### [Texte de la page]

En même temps, les immenses magasins de la station, qui vont se remplir des denrées les plus diverses, commencent par se vider de tout ce qui y a été entassé dès le temps de paix en vue de la guerre. Là spécialement où le siège de la station-magasin coïncidait avec celui d’un escadron du train des équipages, ce fut pendant plusieurs jours un défilé ininterrompu de voitures de toute espèce, voitures des convois administratifs et de la boulangerie de guerre, voitures d’ambulance, etc., sans compter parfois un grand nombre de voitures des services de l’artillerie et du génie, remisées en temps de paix dans les locaux libres, qu’elles doivent rapidement évacuer pour permettre l’installation des services de la station-magasin. En même temps avait lieu le défilé des dizaines de milliers de chevaux de réquisition destinés à atteler toutes ces voitures. Il y eut alors plus d’un départ mouvementé, plus d’une roue ou d’un timon brisés par des chevaux trop vifs ou mal conduits, mais qui allaient bientôt, comme les hommes, prendre l’habitude de la vie en commun, pittoresquement campés en attendant leur départ sur une place publique ou en plein champ ; bien vite d’ailleurs, leur première ardeur allait se trouver calmée par les longs et monotones trajets à faire sur les routes poudreuses et ensoleillées de l’été de 1914, en attendant les fondrières et l’horrible boue de l’hiver suivant.

### [Entrées disponibles]
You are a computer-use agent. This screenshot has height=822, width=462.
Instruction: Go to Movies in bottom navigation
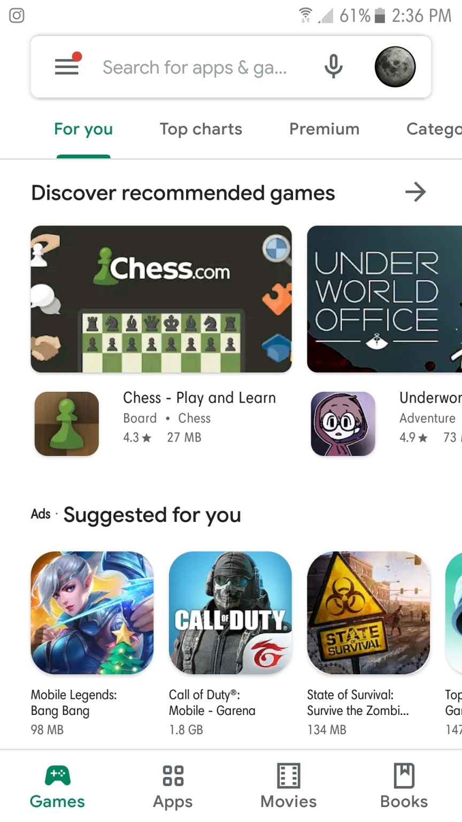tap(289, 786)
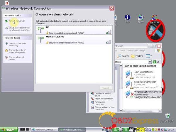This screenshot has height=132, width=176.
Task: Click Change the order of preferred networks
Action: tap(17, 51)
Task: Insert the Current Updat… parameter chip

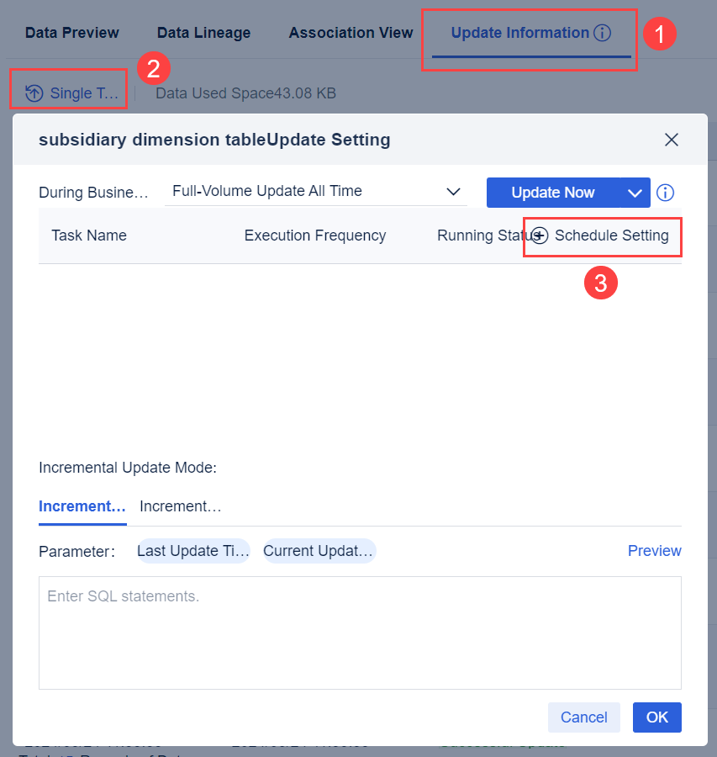Action: [x=319, y=551]
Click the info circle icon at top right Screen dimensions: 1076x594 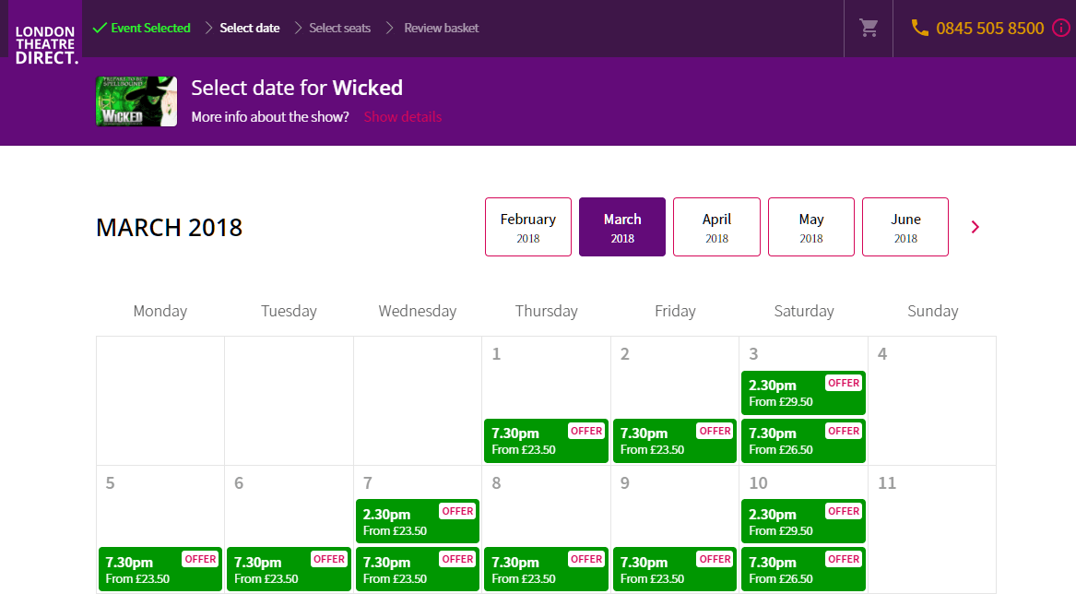pos(1060,28)
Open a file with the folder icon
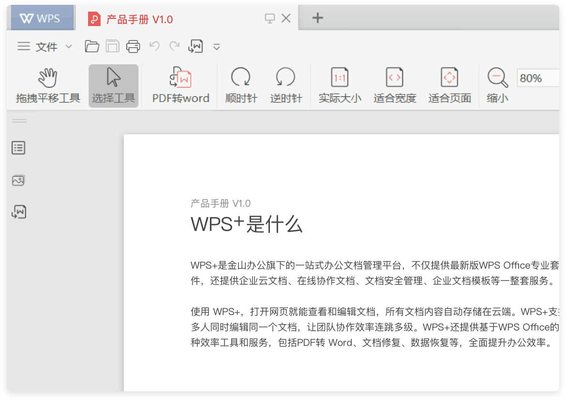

### [Tâches à réaliser]
[A] Indiquez si chacune des affirmations suivantes concorde avec le texte de la page, en répondant oui ou non et en citant les mots décisifs du texte : (i) les chevaux de réquisition se comptaient par dizaines de milliers ; (ii) les voitures de l'artillerie et du génie étaient remisées dans les locaux libres en temps de guerre ; (iii) en attendant leur départ, les chevaux restaient dans des écuries.
[B] Renvoyez toutes les lignes des entrées qui contiennent la chaîne "Task", en tenant compte de la casse.

### [Résultats par tâche]
[A]
(i) Oui : « le défilé des dizaines de milliers de chevaux de réquisition ».
(ii) Non : « remisées en temps de paix dans les locaux libres ».
(iii) Non : « campés en attendant leur départ sur une place publique ou en plein champ ».

[B]
Task: Click Change the order of preferred networks
Task: Insert the Current Updat… parameter chip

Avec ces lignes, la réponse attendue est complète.